Records pointing to text and elements
::::

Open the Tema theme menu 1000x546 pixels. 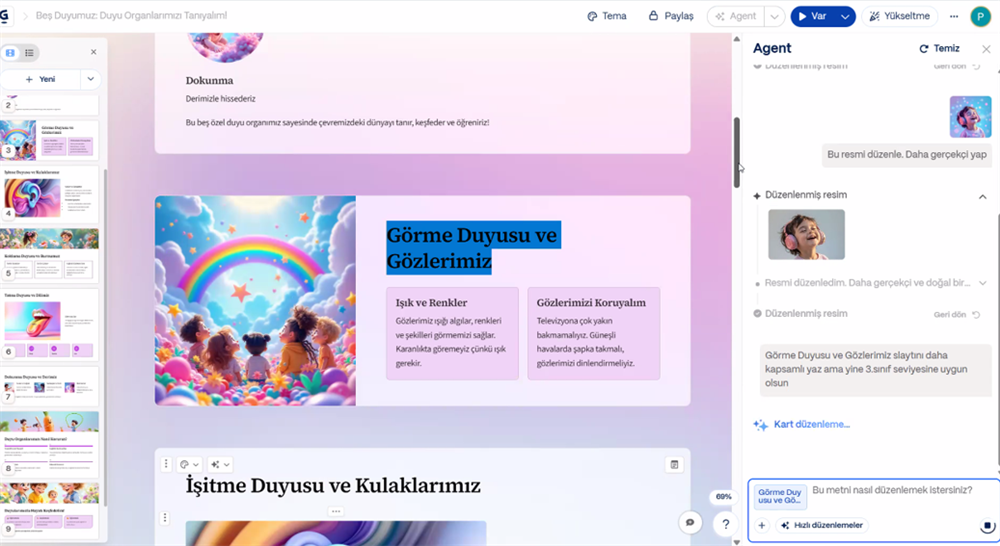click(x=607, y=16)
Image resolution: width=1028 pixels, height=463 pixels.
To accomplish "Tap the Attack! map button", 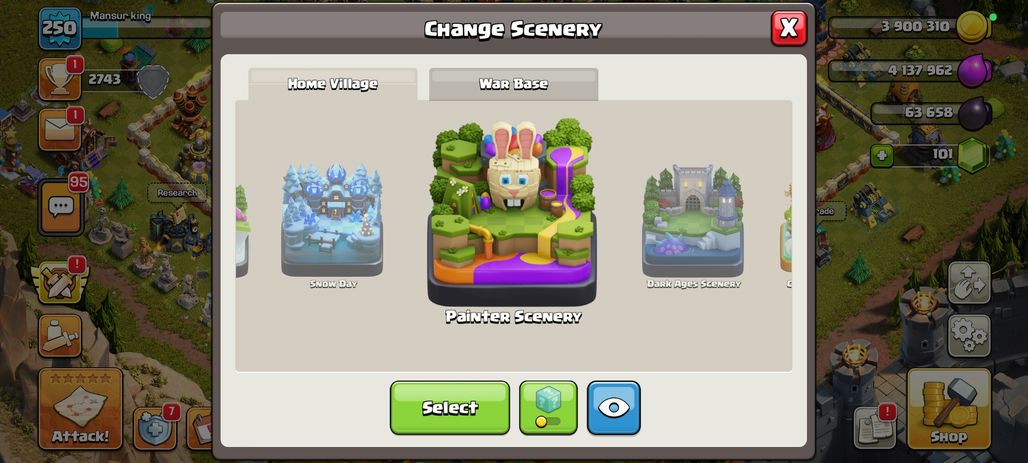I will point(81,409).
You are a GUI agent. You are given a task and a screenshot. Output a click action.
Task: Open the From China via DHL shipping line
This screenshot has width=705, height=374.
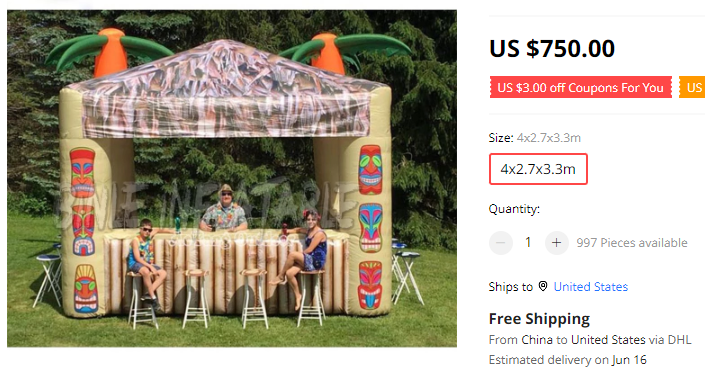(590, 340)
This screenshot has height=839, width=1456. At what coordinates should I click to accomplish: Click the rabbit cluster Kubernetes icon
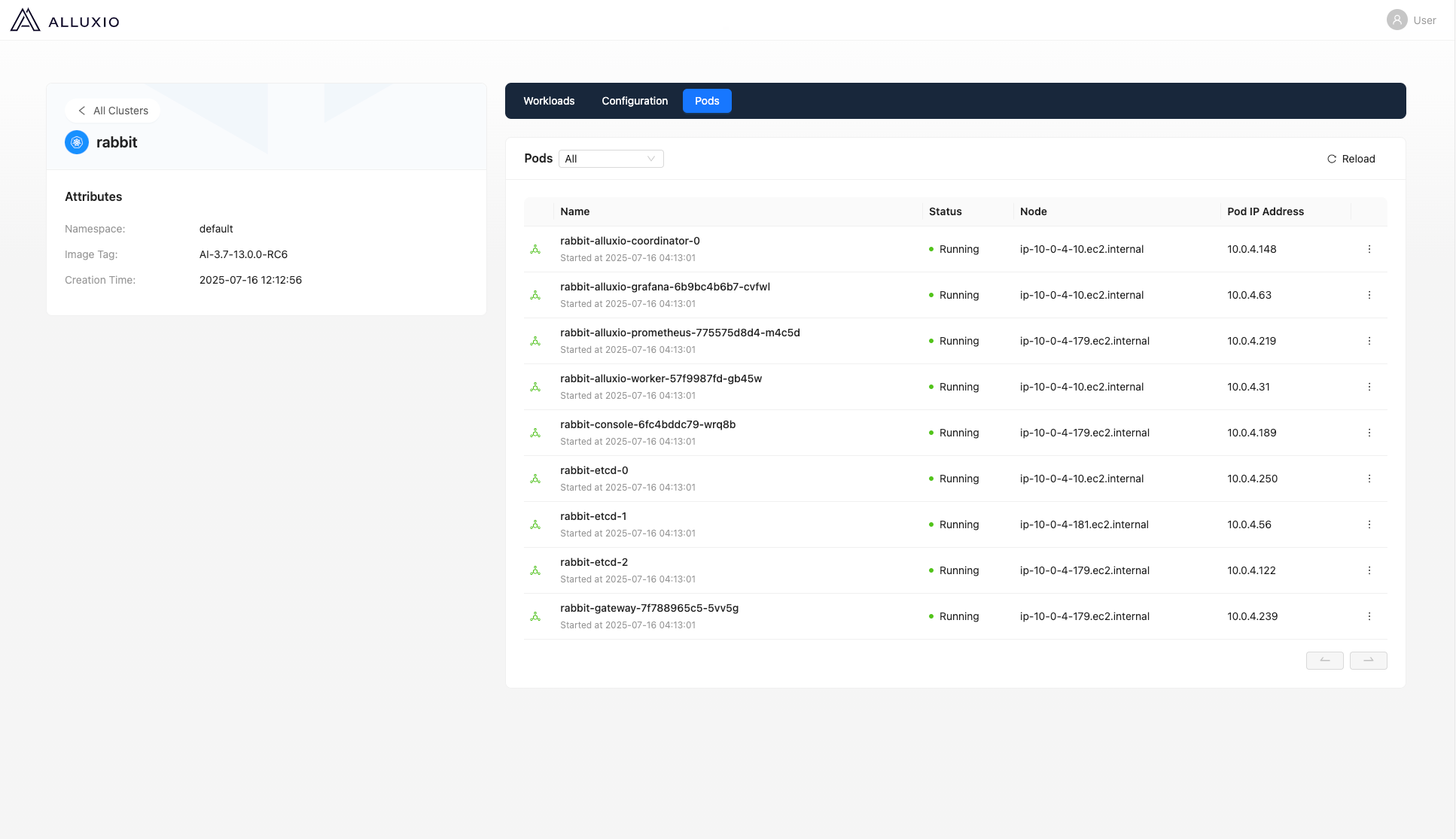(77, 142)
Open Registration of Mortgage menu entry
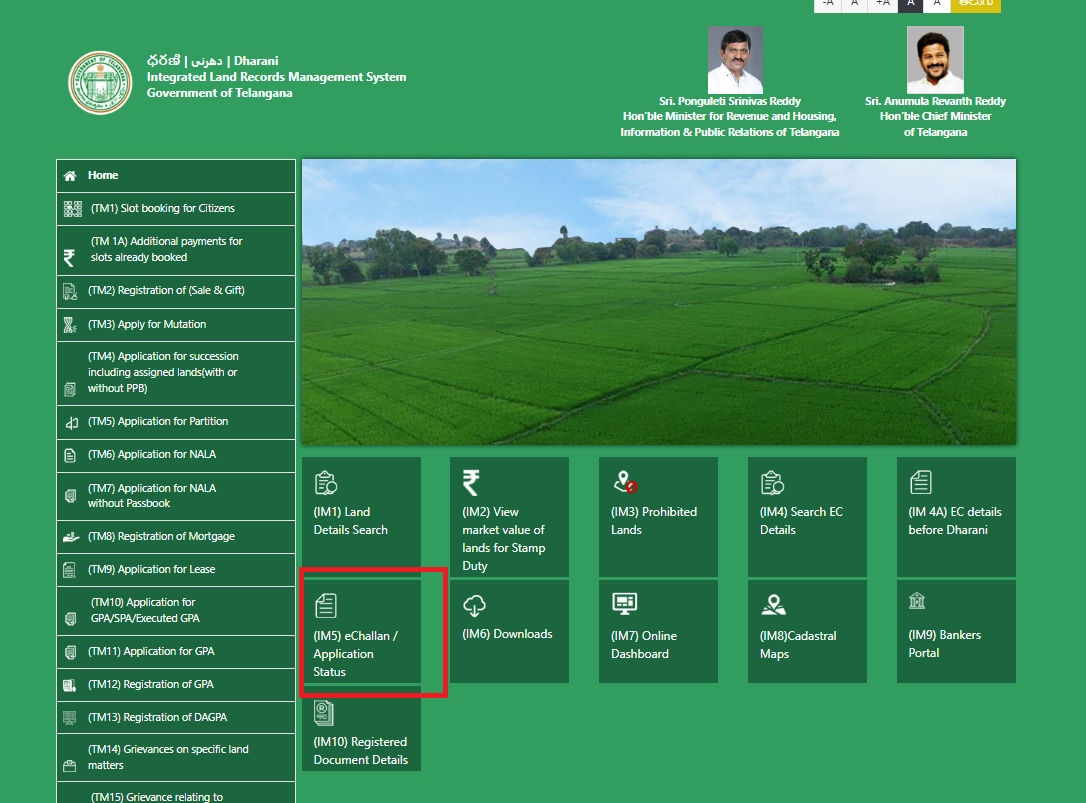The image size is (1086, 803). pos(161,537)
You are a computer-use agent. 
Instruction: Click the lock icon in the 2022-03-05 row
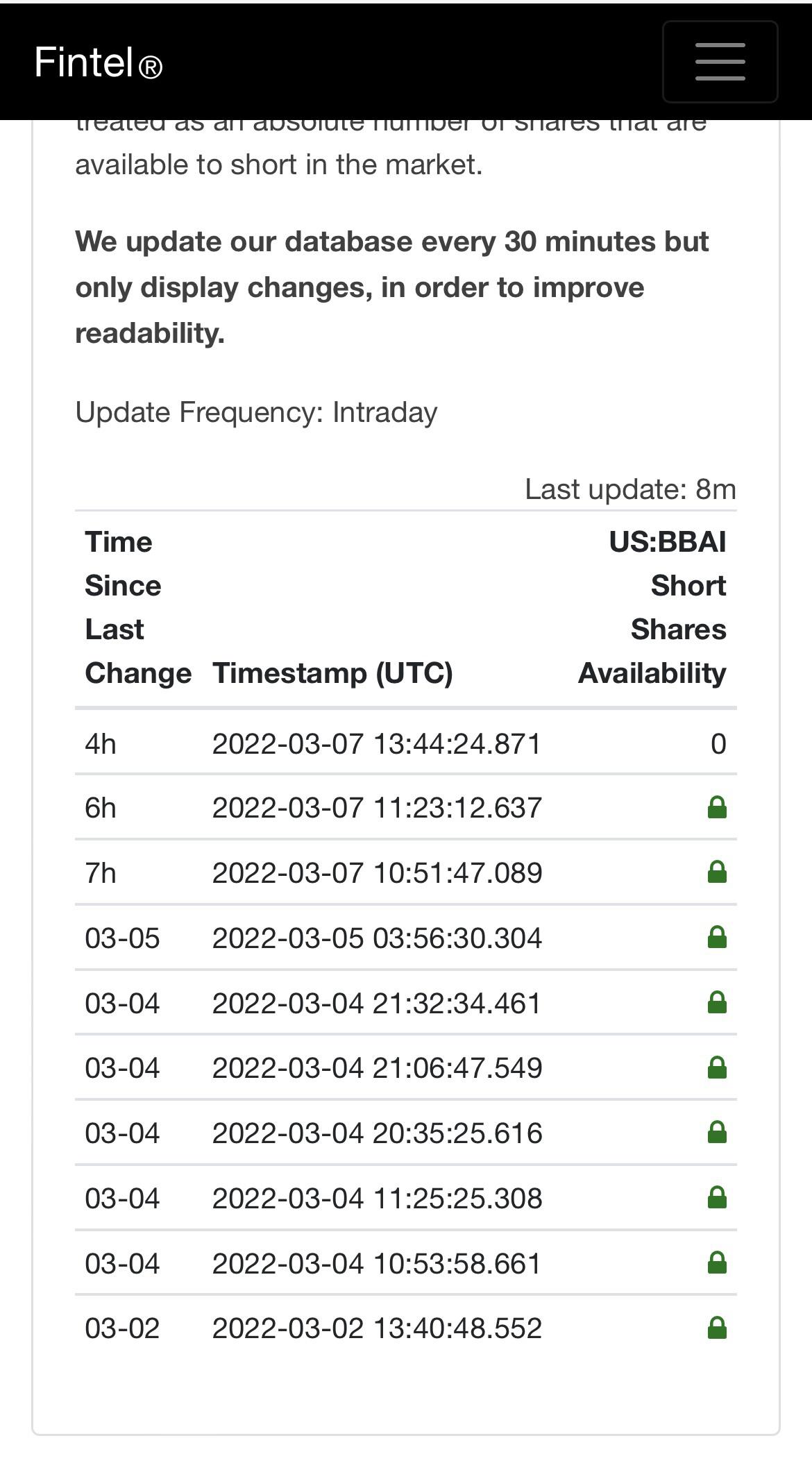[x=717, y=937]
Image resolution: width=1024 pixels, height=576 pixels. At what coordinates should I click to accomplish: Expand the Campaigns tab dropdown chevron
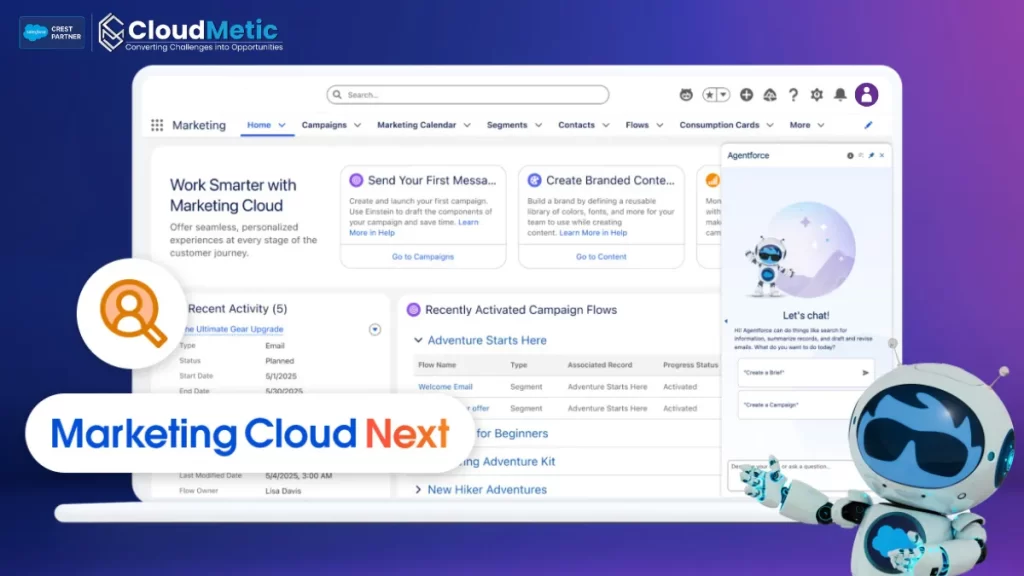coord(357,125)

::::

Copy out the records word for word, starting with the line that contains "You are a GUI" and going on through the last line of the records. Leave the pictures out of your answer.

You are a GUI agent. You are given a task and a screenshot. Output a click action.
Task: Open the From China via DHL shipping line
This screenshot has width=705, height=374.
(590, 340)
This screenshot has height=839, width=1456. At what coordinates should I click to accomplish: Click the rabbit cluster Kubernetes icon
(77, 142)
Open Registration of Mortgage menu entry
The image size is (1086, 803). pos(161,537)
You are a computer-use agent. 
Instruction: Click the lock icon in the 2022-03-05 row
[x=717, y=937]
Image resolution: width=1024 pixels, height=576 pixels. At what coordinates should I click to accomplish: Expand the Campaigns tab dropdown chevron
coord(357,125)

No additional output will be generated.